Exercise input Block Start

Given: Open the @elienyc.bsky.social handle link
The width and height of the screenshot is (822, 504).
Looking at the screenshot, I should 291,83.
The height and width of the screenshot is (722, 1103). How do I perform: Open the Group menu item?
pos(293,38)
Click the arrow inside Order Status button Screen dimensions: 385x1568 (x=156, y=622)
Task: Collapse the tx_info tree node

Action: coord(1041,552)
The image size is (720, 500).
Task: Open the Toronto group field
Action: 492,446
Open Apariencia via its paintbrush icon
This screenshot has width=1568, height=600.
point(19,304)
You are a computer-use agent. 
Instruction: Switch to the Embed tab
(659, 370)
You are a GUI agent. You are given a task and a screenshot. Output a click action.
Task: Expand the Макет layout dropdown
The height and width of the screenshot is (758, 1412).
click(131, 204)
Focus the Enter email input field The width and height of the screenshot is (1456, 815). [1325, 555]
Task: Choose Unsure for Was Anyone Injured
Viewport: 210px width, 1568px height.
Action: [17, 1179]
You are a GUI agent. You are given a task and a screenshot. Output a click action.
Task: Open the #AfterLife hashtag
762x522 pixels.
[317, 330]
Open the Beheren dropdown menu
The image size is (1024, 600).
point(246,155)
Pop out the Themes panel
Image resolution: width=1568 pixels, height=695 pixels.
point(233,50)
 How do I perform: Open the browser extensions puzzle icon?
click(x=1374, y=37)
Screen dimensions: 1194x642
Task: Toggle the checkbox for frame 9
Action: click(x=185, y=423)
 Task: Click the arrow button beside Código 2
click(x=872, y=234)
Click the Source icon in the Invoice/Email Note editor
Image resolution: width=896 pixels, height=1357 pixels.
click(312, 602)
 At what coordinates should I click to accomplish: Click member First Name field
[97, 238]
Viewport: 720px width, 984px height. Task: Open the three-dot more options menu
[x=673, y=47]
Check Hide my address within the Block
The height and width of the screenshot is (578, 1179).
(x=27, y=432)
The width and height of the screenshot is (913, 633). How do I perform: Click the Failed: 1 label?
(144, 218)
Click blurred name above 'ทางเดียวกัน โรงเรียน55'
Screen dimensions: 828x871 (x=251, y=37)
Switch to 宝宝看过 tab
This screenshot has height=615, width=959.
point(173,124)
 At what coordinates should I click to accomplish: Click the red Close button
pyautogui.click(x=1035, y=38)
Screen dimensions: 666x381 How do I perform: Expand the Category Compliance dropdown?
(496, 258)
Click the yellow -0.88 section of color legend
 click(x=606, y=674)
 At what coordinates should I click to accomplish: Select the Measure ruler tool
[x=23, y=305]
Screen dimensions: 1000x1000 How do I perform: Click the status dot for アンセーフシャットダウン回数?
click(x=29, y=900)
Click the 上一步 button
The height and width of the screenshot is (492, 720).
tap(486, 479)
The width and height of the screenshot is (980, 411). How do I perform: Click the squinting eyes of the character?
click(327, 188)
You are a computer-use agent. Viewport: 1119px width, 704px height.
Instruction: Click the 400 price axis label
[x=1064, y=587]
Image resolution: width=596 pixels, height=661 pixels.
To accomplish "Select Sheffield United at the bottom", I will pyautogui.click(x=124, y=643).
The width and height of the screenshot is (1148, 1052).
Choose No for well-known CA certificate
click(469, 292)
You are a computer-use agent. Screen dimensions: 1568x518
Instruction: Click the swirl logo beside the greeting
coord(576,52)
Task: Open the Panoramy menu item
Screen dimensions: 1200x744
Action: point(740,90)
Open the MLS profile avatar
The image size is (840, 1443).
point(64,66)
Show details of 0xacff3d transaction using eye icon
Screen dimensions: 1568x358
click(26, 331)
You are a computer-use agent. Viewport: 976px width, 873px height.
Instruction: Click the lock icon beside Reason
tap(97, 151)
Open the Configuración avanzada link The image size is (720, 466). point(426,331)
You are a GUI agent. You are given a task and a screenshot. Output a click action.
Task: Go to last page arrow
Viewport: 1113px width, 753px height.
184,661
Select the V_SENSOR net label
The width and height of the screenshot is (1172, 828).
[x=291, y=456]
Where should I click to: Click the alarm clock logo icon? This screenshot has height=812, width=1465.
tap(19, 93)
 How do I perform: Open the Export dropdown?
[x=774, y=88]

Exercise input Block End

The problem
Begin at the top of the records above and quote each line exactly, ending with the line that contains "Task: Open the #AfterLife hashtag".

Exercise response
Given: Open the @elienyc.bsky.social handle link
The width and height of the screenshot is (822, 504).
Looking at the screenshot, I should 291,83.
The height and width of the screenshot is (722, 1103). How do I perform: Open the Group menu item?
pos(293,38)
Click the arrow inside Order Status button Screen dimensions: 385x1568 (x=156, y=622)
Task: Collapse the tx_info tree node

Action: coord(1041,552)
The image size is (720, 500).
Task: Open the Toronto group field
Action: 492,446
Open Apariencia via its paintbrush icon
This screenshot has width=1568, height=600.
point(19,304)
You are a computer-use agent. 
Instruction: Switch to the Embed tab
(659, 370)
You are a GUI agent. You are given a task and a screenshot. Output a click action.
Task: Expand the Макет layout dropdown
The height and width of the screenshot is (758, 1412).
click(131, 204)
Focus the Enter email input field The width and height of the screenshot is (1456, 815). [1325, 555]
Task: Choose Unsure for Was Anyone Injured
Viewport: 210px width, 1568px height.
Action: [17, 1179]
You are a GUI agent. You are given a task and a screenshot. Output a click action.
Task: Open the #AfterLife hashtag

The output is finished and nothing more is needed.